Exercise aim: All that is required is the number of lines in this listing that hold "price".

━━━━━━━━

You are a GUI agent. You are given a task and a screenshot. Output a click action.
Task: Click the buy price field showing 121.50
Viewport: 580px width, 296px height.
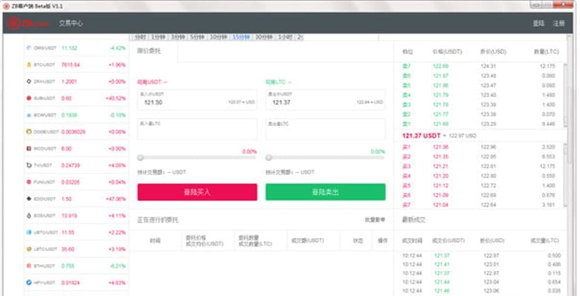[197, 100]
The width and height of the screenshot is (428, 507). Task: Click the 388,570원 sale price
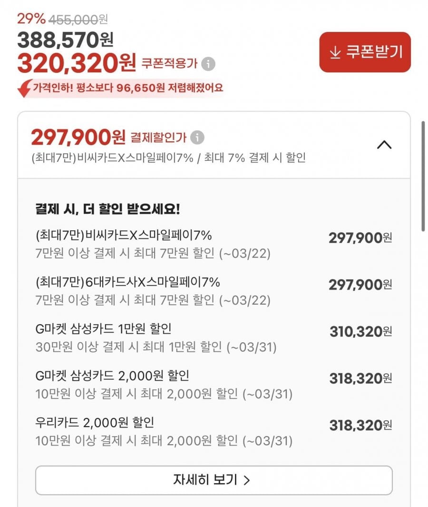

━━━━━━━━

Solution for this problem: 2